Utilisez 100 microlitres de la culture de nuit pour la prochaine ronde de sélection. Maintenant, ajoutez 990 microlitres de PBS glacé aux échantillons d’entrée et de sortie, et étiquetez les tubes entrée 10 à moins deux et sortie 10 à moins deux, respectivement. Effectuer 10 dilutions périodiques des deux échantillons dans du PBS glacé jusqu’à ce qu’une dilution finale de 10 à moins 10 soit atteinte dans l’échantillon d’entrée et de 10 à moins quatre dans l’échantillon de sortie.
Plaque 100 microlitres d’échantillons de l’entrée 10 à la moins six, entrée 10 à moins huit, entrée 10 à moins 10, sortie 10 à moins deux, sortie 10 à moins trois, et sortie 10 à moins quatre sur les plaques individuelles LB-ampicilline, et incuber pendant la nuit à 37 degrés Celsius. Le matin, comptez le nombre de colonies sur les plaques avec des colonies clairement séparées. Multipliez le nombre de colonies avec le facteur de dilution pour obtenir le nombre de concentrations bactériennes par 100 microlitres.
Dans ce protocole, après génération d’une bibliothèque mutée aléatoirement des variantes de BirA, l’expression de BirA et d’eCPX-AP a été induite. Des bactéries ont été incubées avec le réagent d’affinité, des bactéries non liées ont été jetées, et des bactéries choisies ont été amplifiées. La tache occidentale de bactéries exprimant pBAD-BirA-eCPX-AP a produit une bande streptavidine-réaction de 22 kilodalton compatible avec le poids moléculaire de l’eCPX dans les cultures non induites et induites.

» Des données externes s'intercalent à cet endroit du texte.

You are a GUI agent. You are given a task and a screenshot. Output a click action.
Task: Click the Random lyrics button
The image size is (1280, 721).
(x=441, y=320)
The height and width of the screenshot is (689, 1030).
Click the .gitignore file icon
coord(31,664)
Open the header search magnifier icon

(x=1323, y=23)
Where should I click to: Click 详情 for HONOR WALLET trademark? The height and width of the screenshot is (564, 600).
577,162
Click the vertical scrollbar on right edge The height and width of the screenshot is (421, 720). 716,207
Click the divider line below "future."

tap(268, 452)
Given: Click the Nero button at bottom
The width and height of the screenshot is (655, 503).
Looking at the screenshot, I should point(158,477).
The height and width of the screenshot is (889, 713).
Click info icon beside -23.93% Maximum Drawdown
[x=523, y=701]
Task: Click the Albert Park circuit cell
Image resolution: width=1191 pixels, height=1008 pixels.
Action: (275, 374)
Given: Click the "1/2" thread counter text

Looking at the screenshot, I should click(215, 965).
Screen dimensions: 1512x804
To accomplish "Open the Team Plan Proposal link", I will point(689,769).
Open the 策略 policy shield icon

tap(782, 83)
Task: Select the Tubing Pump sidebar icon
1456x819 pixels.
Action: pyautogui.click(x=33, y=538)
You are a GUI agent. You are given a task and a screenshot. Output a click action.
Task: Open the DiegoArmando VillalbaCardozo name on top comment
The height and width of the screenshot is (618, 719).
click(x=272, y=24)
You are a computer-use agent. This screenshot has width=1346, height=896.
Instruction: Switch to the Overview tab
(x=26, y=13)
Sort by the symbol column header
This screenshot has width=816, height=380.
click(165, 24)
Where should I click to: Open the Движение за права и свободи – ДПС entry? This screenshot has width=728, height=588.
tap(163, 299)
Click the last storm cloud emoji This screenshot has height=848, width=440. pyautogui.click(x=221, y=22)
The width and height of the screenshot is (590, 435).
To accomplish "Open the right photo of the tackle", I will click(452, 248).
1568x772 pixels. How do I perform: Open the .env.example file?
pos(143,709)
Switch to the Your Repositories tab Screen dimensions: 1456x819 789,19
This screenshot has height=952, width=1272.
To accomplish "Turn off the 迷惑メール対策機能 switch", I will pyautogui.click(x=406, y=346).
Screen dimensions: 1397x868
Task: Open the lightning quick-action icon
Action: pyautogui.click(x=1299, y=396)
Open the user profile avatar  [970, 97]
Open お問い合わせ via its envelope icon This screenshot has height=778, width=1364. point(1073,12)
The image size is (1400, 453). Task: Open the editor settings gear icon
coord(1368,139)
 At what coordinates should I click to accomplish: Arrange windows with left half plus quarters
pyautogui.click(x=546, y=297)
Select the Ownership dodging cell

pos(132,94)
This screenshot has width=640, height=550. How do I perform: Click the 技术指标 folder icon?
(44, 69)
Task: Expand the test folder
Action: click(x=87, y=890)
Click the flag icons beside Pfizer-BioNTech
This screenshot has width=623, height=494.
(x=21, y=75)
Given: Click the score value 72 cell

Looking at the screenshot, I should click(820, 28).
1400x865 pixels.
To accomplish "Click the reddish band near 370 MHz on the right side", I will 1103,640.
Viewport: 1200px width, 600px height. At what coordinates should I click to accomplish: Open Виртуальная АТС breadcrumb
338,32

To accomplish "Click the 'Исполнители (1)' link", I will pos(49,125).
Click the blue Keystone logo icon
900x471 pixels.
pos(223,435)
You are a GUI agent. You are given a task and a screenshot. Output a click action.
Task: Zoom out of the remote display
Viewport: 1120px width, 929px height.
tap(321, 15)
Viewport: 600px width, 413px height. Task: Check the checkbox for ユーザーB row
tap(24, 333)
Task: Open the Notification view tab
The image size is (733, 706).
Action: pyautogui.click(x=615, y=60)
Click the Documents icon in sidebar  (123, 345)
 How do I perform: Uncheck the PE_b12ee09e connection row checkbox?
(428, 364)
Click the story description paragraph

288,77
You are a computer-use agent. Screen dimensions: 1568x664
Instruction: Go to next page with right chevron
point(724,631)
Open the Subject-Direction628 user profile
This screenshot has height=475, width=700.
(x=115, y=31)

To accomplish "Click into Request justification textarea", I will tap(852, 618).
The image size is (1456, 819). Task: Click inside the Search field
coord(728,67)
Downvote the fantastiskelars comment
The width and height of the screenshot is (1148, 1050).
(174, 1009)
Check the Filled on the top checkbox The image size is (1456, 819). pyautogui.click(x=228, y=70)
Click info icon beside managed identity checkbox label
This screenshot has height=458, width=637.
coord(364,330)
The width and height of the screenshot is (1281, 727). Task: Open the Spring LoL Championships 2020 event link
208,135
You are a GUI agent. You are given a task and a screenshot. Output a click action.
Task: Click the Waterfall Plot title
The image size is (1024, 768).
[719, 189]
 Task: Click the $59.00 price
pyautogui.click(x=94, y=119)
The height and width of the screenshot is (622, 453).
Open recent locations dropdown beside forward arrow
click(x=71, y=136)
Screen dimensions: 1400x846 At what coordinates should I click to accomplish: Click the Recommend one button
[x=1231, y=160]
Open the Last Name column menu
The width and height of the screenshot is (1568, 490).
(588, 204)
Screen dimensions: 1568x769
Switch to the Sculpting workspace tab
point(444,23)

Cependant, ils n’étaient pas présents dans bira hexahistidine. La biotinylation de surface forte dans les bactéries exprimant eCPX-AP a causé l’agrégation sur l’addition des perles magnétiques de streptavidine et la formation d’une pastille au fond du tube, qui n’a pas été observée avec eCPX avec la lysine aux bactéries d’expression de mutation d’alanine. L’analyse du précipité du retrait de streptavidin a montré un dégagement clair de 22 kilodalton streptavidin-réaction et bande anti-hexahistidine dans les échantillons des cultures d’eCPX-AP mais pas eCPX-AP avec la lysine aux cultures de mutation d’alanine.
De même, le nombre de bactéries liées aux perles de streptavidine était significativement plus élevé dans l’eCPX-AP que la lysine eCPX-AP aux cultures de mutation d’alanine. L’étape la plus importante est un lavage rigoureux des bactéries liées à la streptavidine. Un lavage rigoureux garantit que seules les bactéries avec de la biotine affichée en surface sont sélectionnées.
Une fois qu’un enrichissement clair des bactéries est observé, les clones isolés peuvent être mutés davantage et ainsi développer des variantes bira très actives qui permettent une biotinylation spécifique des protéines indigènes.